▸ **AIM OF THE TASK**
Write out every entry exactly as it appears.

▸ **THE INPUT**
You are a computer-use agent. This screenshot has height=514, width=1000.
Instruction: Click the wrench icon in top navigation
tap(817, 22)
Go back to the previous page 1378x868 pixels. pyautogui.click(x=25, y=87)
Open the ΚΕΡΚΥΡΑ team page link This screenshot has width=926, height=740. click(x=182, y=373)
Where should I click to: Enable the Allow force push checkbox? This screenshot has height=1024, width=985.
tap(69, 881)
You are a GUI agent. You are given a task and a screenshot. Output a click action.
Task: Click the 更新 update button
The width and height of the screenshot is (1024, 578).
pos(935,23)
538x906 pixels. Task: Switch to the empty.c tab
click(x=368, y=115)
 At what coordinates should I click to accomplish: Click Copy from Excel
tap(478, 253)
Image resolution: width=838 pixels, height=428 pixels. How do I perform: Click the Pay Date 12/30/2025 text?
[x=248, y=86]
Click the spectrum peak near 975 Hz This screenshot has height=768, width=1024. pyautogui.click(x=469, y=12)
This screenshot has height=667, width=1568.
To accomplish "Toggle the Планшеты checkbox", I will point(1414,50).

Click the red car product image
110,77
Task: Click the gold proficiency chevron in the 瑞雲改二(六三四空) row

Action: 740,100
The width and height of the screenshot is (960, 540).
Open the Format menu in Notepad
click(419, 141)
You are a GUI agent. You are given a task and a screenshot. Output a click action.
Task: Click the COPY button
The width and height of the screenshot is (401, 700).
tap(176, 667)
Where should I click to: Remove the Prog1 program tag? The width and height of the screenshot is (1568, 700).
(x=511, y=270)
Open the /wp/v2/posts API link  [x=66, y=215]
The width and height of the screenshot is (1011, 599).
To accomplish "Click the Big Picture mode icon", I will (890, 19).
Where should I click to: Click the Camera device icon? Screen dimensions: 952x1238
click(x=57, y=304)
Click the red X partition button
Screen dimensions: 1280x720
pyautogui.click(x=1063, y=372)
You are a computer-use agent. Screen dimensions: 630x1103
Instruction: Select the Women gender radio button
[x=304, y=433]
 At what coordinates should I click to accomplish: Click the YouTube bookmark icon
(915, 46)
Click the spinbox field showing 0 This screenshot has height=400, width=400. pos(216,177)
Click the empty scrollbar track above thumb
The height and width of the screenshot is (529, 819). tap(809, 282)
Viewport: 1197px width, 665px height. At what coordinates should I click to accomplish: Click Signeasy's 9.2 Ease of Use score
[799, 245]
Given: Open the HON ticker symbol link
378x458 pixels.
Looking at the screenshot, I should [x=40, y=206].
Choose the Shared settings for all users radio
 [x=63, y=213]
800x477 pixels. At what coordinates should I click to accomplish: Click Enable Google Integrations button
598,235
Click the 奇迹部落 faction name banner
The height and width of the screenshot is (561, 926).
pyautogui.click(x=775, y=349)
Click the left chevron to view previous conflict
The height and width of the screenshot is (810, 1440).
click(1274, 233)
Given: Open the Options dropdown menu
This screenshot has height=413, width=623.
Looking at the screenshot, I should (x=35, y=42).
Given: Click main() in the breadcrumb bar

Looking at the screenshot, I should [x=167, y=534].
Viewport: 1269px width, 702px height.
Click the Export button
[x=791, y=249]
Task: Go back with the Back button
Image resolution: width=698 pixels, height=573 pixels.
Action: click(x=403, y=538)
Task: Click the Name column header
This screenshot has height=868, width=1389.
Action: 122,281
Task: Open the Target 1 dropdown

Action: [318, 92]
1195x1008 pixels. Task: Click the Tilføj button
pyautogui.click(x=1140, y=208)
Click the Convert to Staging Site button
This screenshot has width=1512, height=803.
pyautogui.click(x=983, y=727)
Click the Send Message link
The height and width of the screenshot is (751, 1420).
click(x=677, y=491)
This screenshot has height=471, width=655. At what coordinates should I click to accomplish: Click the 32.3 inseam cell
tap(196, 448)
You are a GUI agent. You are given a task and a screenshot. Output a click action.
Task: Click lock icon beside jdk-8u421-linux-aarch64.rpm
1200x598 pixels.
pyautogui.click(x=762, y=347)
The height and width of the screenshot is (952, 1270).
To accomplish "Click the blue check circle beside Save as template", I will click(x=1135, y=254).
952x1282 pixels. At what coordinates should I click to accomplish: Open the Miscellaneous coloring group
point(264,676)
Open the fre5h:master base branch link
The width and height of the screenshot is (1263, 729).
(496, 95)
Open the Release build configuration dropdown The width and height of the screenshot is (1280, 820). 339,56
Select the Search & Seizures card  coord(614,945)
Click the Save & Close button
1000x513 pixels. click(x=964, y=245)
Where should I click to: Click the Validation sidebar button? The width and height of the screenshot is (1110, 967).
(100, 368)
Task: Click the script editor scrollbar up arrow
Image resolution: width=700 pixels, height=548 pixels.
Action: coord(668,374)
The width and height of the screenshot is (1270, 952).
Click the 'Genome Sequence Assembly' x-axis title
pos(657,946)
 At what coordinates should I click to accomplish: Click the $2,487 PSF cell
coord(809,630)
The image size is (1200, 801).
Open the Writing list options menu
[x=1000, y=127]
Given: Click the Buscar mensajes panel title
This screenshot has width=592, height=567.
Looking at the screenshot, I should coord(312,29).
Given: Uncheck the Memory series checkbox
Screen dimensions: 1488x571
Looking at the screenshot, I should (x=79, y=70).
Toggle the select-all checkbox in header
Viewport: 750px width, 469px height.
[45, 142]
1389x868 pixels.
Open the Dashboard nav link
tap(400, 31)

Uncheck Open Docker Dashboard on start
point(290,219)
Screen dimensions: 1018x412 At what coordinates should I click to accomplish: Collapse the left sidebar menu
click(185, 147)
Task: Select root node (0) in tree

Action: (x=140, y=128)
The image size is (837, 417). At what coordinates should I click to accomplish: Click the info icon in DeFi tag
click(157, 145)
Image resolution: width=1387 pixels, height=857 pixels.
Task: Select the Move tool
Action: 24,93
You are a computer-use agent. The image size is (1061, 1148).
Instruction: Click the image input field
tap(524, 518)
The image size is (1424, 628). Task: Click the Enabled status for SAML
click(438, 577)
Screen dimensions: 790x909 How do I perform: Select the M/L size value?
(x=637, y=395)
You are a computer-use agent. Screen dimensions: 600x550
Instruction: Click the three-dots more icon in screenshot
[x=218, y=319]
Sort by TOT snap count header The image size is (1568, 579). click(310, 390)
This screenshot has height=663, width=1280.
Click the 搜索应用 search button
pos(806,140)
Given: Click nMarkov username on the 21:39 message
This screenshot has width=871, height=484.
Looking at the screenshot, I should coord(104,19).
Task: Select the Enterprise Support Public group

▸ **TASK OUTPUT**
You are a computer-use agent. This screenshot has height=514, width=1000.
Instruction: Click the wrench icon in top navigation
tap(817, 22)
Go back to the previous page 1378x868 pixels. pyautogui.click(x=25, y=87)
Open the ΚΕΡΚΥΡΑ team page link This screenshot has width=926, height=740. click(x=182, y=373)
Where should I click to: Enable the Allow force push checkbox? This screenshot has height=1024, width=985.
tap(69, 881)
You are a GUI agent. You are given a task and a screenshot. Output a click action.
Task: Click the 更新 update button
The width and height of the screenshot is (1024, 578).
pos(935,23)
538x906 pixels. Task: Switch to the empty.c tab
click(x=368, y=115)
 At what coordinates should I click to accomplish: Click Copy from Excel
tap(478, 253)
Image resolution: width=838 pixels, height=428 pixels. How do I perform: Click the Pay Date 12/30/2025 text?
[x=248, y=86]
Click the spectrum peak near 975 Hz This screenshot has height=768, width=1024. pyautogui.click(x=469, y=12)
This screenshot has height=667, width=1568.
To accomplish "Toggle the Планшеты checkbox", I will point(1414,50).

Click the red car product image
110,77
Task: Click the gold proficiency chevron in the 瑞雲改二(六三四空) row

Action: 740,100
The width and height of the screenshot is (960, 540).
Open the Format menu in Notepad
click(419, 141)
You are a GUI agent. You are given a task and a screenshot. Output a click action.
Task: Click the COPY button
The width and height of the screenshot is (401, 700).
tap(176, 667)
Where should I click to: Remove the Prog1 program tag? The width and height of the screenshot is (1568, 700).
(x=511, y=270)
Open the /wp/v2/posts API link  [x=66, y=215]
The width and height of the screenshot is (1011, 599).
To accomplish "Click the Big Picture mode icon", I will (890, 19).
Where should I click to: Click the Camera device icon? Screen dimensions: 952x1238
click(x=57, y=304)
Click the red X partition button
Screen dimensions: 1280x720
pyautogui.click(x=1063, y=372)
You are a computer-use agent. Screen dimensions: 630x1103
Instruction: Select the Women gender radio button
[x=304, y=433]
 At what coordinates should I click to accomplish: Click the YouTube bookmark icon
(915, 46)
Click the spinbox field showing 0 This screenshot has height=400, width=400. pos(216,177)
Click the empty scrollbar track above thumb
The height and width of the screenshot is (529, 819). tap(809, 282)
Viewport: 1197px width, 665px height. At what coordinates should I click to accomplish: Click Signeasy's 9.2 Ease of Use score
[799, 245]
Given: Open the HON ticker symbol link
378x458 pixels.
Looking at the screenshot, I should [x=40, y=206].
Choose the Shared settings for all users radio
 [x=63, y=213]
800x477 pixels. At what coordinates should I click to accomplish: Click Enable Google Integrations button
598,235
Click the 奇迹部落 faction name banner
The height and width of the screenshot is (561, 926).
pyautogui.click(x=775, y=349)
Click the left chevron to view previous conflict
The height and width of the screenshot is (810, 1440).
click(1274, 233)
Given: Open the Options dropdown menu
This screenshot has height=413, width=623.
Looking at the screenshot, I should (x=35, y=42).
Given: Click main() in the breadcrumb bar

Looking at the screenshot, I should [x=167, y=534].
Viewport: 1269px width, 702px height.
Click the Export button
[x=791, y=249]
Task: Go back with the Back button
Image resolution: width=698 pixels, height=573 pixels.
Action: click(x=403, y=538)
Task: Click the Name column header
This screenshot has height=868, width=1389.
Action: 122,281
Task: Open the Target 1 dropdown

Action: [318, 92]
1195x1008 pixels. Task: Click the Tilføj button
pyautogui.click(x=1140, y=208)
Click the Convert to Staging Site button
This screenshot has width=1512, height=803.
pyautogui.click(x=983, y=727)
Click the Send Message link
The height and width of the screenshot is (751, 1420).
click(x=677, y=491)
This screenshot has height=471, width=655. At what coordinates should I click to accomplish: Click the 32.3 inseam cell
tap(196, 448)
You are a GUI agent. You are given a task and a screenshot. Output a click action.
Task: Click lock icon beside jdk-8u421-linux-aarch64.rpm
1200x598 pixels.
pyautogui.click(x=762, y=347)
The height and width of the screenshot is (952, 1270).
To accomplish "Click the blue check circle beside Save as template", I will click(x=1135, y=254).
952x1282 pixels. At what coordinates should I click to accomplish: Open the Miscellaneous coloring group
point(264,676)
Open the fre5h:master base branch link
The width and height of the screenshot is (1263, 729).
(496, 95)
Open the Release build configuration dropdown The width and height of the screenshot is (1280, 820). 339,56
Select the Search & Seizures card  coord(614,945)
Click the Save & Close button
1000x513 pixels. click(x=964, y=245)
Where should I click to: Click the Validation sidebar button? The width and height of the screenshot is (1110, 967).
(100, 368)
Task: Click the script editor scrollbar up arrow
Image resolution: width=700 pixels, height=548 pixels.
Action: coord(668,374)
The width and height of the screenshot is (1270, 952).
Click the 'Genome Sequence Assembly' x-axis title
pos(657,946)
 At what coordinates should I click to accomplish: Click the $2,487 PSF cell
coord(809,630)
The image size is (1200, 801).
Open the Writing list options menu
[x=1000, y=127]
Given: Click the Buscar mensajes panel title
This screenshot has width=592, height=567.
Looking at the screenshot, I should coord(312,29).
Given: Uncheck the Memory series checkbox
Screen dimensions: 1488x571
Looking at the screenshot, I should (x=79, y=70).
Toggle the select-all checkbox in header
Viewport: 750px width, 469px height.
[45, 142]
1389x868 pixels.
Open the Dashboard nav link
tap(400, 31)

Uncheck Open Docker Dashboard on start
point(290,219)
Screen dimensions: 1018x412 At what coordinates should I click to accomplish: Collapse the left sidebar menu
click(185, 147)
Task: Select root node (0) in tree

Action: (x=140, y=128)
The image size is (837, 417). At what coordinates should I click to accomplish: Click the info icon in DeFi tag
click(157, 145)
Image resolution: width=1387 pixels, height=857 pixels.
Task: Select the Move tool
Action: 24,93
You are a computer-use agent. The image size is (1061, 1148).
Instruction: Click the image input field
tap(524, 518)
The image size is (1424, 628). Task: Click the Enabled status for SAML
click(438, 577)
Screen dimensions: 790x909 How do I perform: Select the M/L size value?
(x=637, y=395)
You are a computer-use agent. Screen dimensions: 600x550
Instruction: Click the three-dots more icon in screenshot
[x=218, y=319]
Sort by TOT snap count header The image size is (1568, 579). click(310, 390)
This screenshot has height=663, width=1280.
Click the 搜索应用 search button
pos(806,140)
Given: Click nMarkov username on the 21:39 message
This screenshot has width=871, height=484.
Looking at the screenshot, I should coord(104,19).
Task: Select the Enterprise Support Public group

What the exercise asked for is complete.